CUDA WARPS Conceptual question regarding warps


I have a question regarding warps in CUDA.

My understanding is that, the GPU device has many multiprocessors (say N) and each multiprocessor has several processors (say M).

So, if we load a kernal on to the device, it is executed as a grid of thread blocks. These blocks are sheduled for execution on the multiprocessors.

The active blocks are then split into groups of threads called warps which are executed simultaneously.

Since the maximum number of processors on a single multiprocessor is M, shouldn’t the warp size always be M?

Can anyone please clarify this?

No, it should be a multiple of M. Think of it as M-lane vector processor with vector length equal to warp size.

I was just browsing the CUDA Programming guide (Appendix A)

and it was metioned that the warp size is 32 threads…

So, if the warp size is ‘fixed’ at 32 threads, does it mean that the number of processors in each multiprocessor (M) is a factor of 32…??

Does this mean that the value of M is restricted ?


Yes, the number of multiprocessors is 8 in all current CUDA cards. The warp size is also fixed for all current cards at 32, although you query the warp size at runtime. Future devices may have different values.

8 cores per multiprocessor, you mean. One of my cards has 12 multiprocessors, another 16.

Said before but just as starter:

Each GPU has multiprocessors ranging to 16 at the top models. Each mp now has 8 SIMD processors.

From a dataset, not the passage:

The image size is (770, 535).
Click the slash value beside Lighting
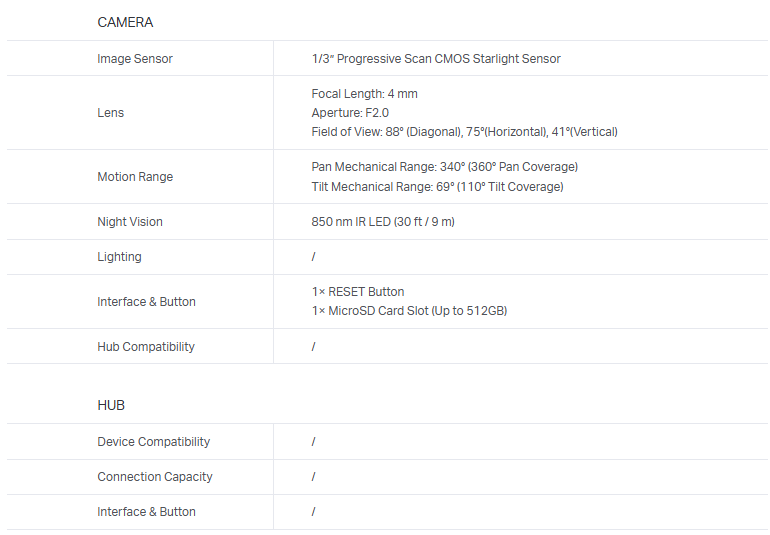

The warps size of 32 is easy explained if you go into detail of the instruction set.

The most common instructions take 4 clock cylces. As each warp can issue 8 threads at a time (remember the 8 SIMD processors), it takes 4 steps to issue all threads. At this point the pipeline is finished for the first 8 threads.

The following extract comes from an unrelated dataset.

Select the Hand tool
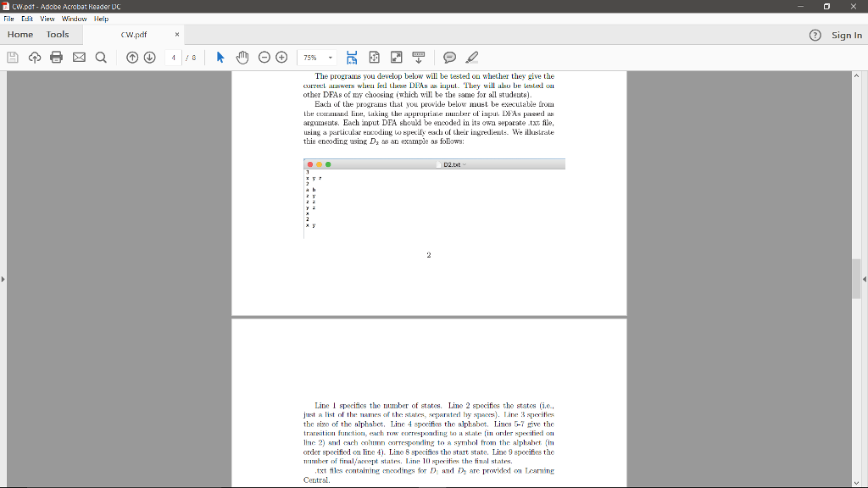This screenshot has height=488, width=868. pos(242,57)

You can ensure scaling by splitting up your problem to as many blocks as possible. As long as you do this and keep at least 64 threads per block (== 2 warps), your algorithm should be independent of the amount of multiprocessors

In my opinion the number of SIMD procs per MP will not increase too much, as SIMD constraints then become a problem for scientific computing.


Ah, nuts. Yeah, I mean 8 processors per multiprocessor. Sorry to add to the confusion.